How to capture a screenshot in Plasma Mobile?

Power + volume down doesn’t invoke the full-screen shot. I expected it to, considering that (per https://www.reddit.com/r/pinephone/comments/17210bz/phosh_take_a_screenshit/?utm_source=share&utm_medium=web3x&utm_name=web3xcss&utm_term=1&utm_content=share_button) Phosh uses GNOME Shell’s underlying implementation to do so.

Spectacle isn’t installed by default, but would a default binding exist which can be invoked on a mobile device, and can one be set with these buttons (if not)?

There’s at least a shortcut in the Quick Settings area.

Additionally, spectacle should work. However, its GUI is dreadful on Mobile.

Yeah, Spectacle is not designed for mobile and probably never will be. It’s possible to make the UI convergent with enough effort, but I don’t think that would result in an app that feels good on desktop and mobile.

@ndavis, do you know of another way to capture a per-application screenshot? I often have no reason to capture the navigation and status bars too.

I’m surprised. There’s nothing fundamentally inferior about Kirigami versus QtWidgets, right?

I don’t like the former as much in its current incarnation, but I was under the impression that that was merely because it’s new.

…Of course, excepting the psuedo-windows. I’ll hate those until I die.

do you know of another way to capture a per-application screenshot?

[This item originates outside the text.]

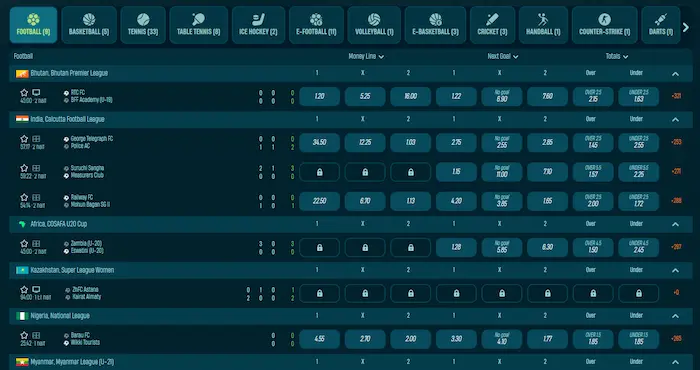Image resolution: width=700 pixels, height=370 pixels.
Task: Favorite the RTC FC match star
Action: pos(24,93)
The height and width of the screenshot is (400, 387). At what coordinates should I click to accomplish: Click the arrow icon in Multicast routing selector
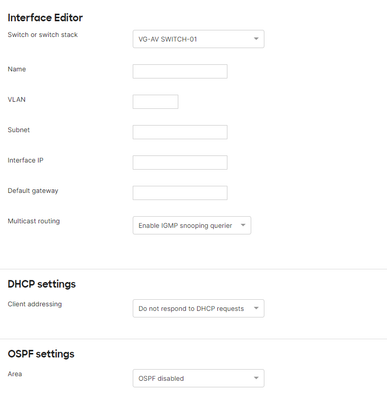pos(243,225)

On Plasma Mobile? Not that I’m aware of, but I’m not very familiar with Plasma Mobile. I would suggest asking in the #plasmamobile:kde.org room on Matrix if you can’t get an answer here.

I’m surprised. There’s nothing fundamentally inferior about Kirigami versus QtWidgets, right?

It depends on the exact usecase, but they’re broadly similar in capabilities. Qt Quick (what Kirigami is based on) has a significant edge with graphics related things and UI development speed while Qt Widgets has more mature components overall and better text editing components. However, that’s not very relevant here. Spectacle’s GUI is already mostly Qt Quick. The issue is that screenshot apps for mobile and desktop need to have different designs.

On mobile, you typically only have one screen and one app visible at a time. You can greatly simplify the user experience for mobile because of that. For instance, you could eliminate every capture mode other than a screen capture where cropping is optional.

On desktop, you can have any number of screens and windows with different sizes, UI scales and positions. While I could eliminate every capture mode other than rectangle mode, I know that there are people who want to use window and screen capture modes because they are quicker for certain use cases and can capture things in ways that rectangle mode can’t always do.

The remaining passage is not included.